(Rows from a dataset)
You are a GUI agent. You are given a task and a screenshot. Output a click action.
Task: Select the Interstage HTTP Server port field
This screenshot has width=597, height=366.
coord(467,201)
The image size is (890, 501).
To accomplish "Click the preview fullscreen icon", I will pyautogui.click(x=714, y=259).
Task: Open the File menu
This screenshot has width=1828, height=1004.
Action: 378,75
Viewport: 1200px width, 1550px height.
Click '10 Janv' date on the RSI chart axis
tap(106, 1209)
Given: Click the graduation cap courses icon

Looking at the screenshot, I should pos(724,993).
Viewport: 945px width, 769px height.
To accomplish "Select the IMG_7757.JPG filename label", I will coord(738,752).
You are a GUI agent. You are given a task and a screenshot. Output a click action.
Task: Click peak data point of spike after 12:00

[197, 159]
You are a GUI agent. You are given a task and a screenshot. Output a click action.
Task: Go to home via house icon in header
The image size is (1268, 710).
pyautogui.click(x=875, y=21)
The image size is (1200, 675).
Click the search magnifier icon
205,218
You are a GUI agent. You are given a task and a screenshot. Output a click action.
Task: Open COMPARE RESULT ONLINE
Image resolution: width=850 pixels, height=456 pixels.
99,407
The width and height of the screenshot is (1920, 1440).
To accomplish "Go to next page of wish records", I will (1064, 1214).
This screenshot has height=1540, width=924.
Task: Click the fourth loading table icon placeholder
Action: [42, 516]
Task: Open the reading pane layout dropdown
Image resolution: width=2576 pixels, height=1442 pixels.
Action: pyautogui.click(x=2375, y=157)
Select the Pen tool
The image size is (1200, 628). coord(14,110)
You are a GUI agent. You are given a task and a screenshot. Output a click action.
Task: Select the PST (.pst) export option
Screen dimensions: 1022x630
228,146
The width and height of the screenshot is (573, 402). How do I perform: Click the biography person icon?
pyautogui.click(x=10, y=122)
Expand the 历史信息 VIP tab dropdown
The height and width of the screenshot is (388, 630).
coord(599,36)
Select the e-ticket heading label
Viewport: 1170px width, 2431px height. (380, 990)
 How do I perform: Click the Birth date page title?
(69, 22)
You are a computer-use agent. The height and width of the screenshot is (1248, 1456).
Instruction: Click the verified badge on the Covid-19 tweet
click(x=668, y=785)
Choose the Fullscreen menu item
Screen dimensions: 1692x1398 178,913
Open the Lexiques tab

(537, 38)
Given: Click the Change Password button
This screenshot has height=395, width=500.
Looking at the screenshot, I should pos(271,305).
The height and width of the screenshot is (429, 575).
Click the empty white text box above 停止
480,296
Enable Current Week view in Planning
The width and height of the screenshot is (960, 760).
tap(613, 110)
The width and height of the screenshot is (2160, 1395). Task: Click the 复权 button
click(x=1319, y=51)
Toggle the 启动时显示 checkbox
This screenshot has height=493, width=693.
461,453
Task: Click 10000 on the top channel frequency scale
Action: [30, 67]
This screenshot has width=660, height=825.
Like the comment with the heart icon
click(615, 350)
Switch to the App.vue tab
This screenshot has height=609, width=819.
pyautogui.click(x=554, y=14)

_Directive_:
Copy out every line of these records exactly as they appear.

_Answer to this task_:
You are a GUI agent. You are given a task and a screenshot. Output a click action.
Task: Select the Interstage HTTP Server port field
This screenshot has width=597, height=366.
coord(467,201)
The image size is (890, 501).
To accomplish "Click the preview fullscreen icon", I will pyautogui.click(x=714, y=259).
Task: Open the File menu
This screenshot has width=1828, height=1004.
Action: 378,75
Viewport: 1200px width, 1550px height.
Click '10 Janv' date on the RSI chart axis
tap(106, 1209)
Given: Click the graduation cap courses icon

Looking at the screenshot, I should pos(724,993).
Viewport: 945px width, 769px height.
To accomplish "Select the IMG_7757.JPG filename label", I will coord(738,752).
You are a GUI agent. You are given a task and a screenshot. Output a click action.
Task: Click peak data point of spike after 12:00

[197, 159]
You are a GUI agent. You are given a task and a screenshot. Output a click action.
Task: Go to home via house icon in header
The image size is (1268, 710).
pyautogui.click(x=875, y=21)
The image size is (1200, 675).
Click the search magnifier icon
205,218
You are a GUI agent. You are given a task and a screenshot. Output a click action.
Task: Open COMPARE RESULT ONLINE
Image resolution: width=850 pixels, height=456 pixels.
99,407
The width and height of the screenshot is (1920, 1440).
To accomplish "Go to next page of wish records", I will (1064, 1214).
This screenshot has height=1540, width=924.
Task: Click the fourth loading table icon placeholder
Action: [42, 516]
Task: Open the reading pane layout dropdown
Image resolution: width=2576 pixels, height=1442 pixels.
Action: pyautogui.click(x=2375, y=157)
Select the Pen tool
The image size is (1200, 628). coord(14,110)
You are a GUI agent. You are given a task and a screenshot. Output a click action.
Task: Select the PST (.pst) export option
Screen dimensions: 1022x630
228,146
The width and height of the screenshot is (573, 402). How do I perform: Click the biography person icon?
pyautogui.click(x=10, y=122)
Expand the 历史信息 VIP tab dropdown
The height and width of the screenshot is (388, 630).
coord(599,36)
Select the e-ticket heading label
Viewport: 1170px width, 2431px height. (380, 990)
 How do I perform: Click the Birth date page title?
(69, 22)
You are a computer-use agent. The height and width of the screenshot is (1248, 1456).
Instruction: Click the verified badge on the Covid-19 tweet
click(x=668, y=785)
Choose the Fullscreen menu item
Screen dimensions: 1692x1398 178,913
Open the Lexiques tab

(537, 38)
Given: Click the Change Password button
This screenshot has height=395, width=500.
Looking at the screenshot, I should pos(271,305).
The height and width of the screenshot is (429, 575).
Click the empty white text box above 停止
480,296
Enable Current Week view in Planning
The width and height of the screenshot is (960, 760).
tap(613, 110)
The width and height of the screenshot is (2160, 1395). Task: Click the 复权 button
click(x=1319, y=51)
Toggle the 启动时显示 checkbox
This screenshot has height=493, width=693.
461,453
Task: Click 10000 on the top channel frequency scale
Action: [30, 67]
This screenshot has width=660, height=825.
Like the comment with the heart icon
click(615, 350)
Switch to the App.vue tab
This screenshot has height=609, width=819.
pyautogui.click(x=554, y=14)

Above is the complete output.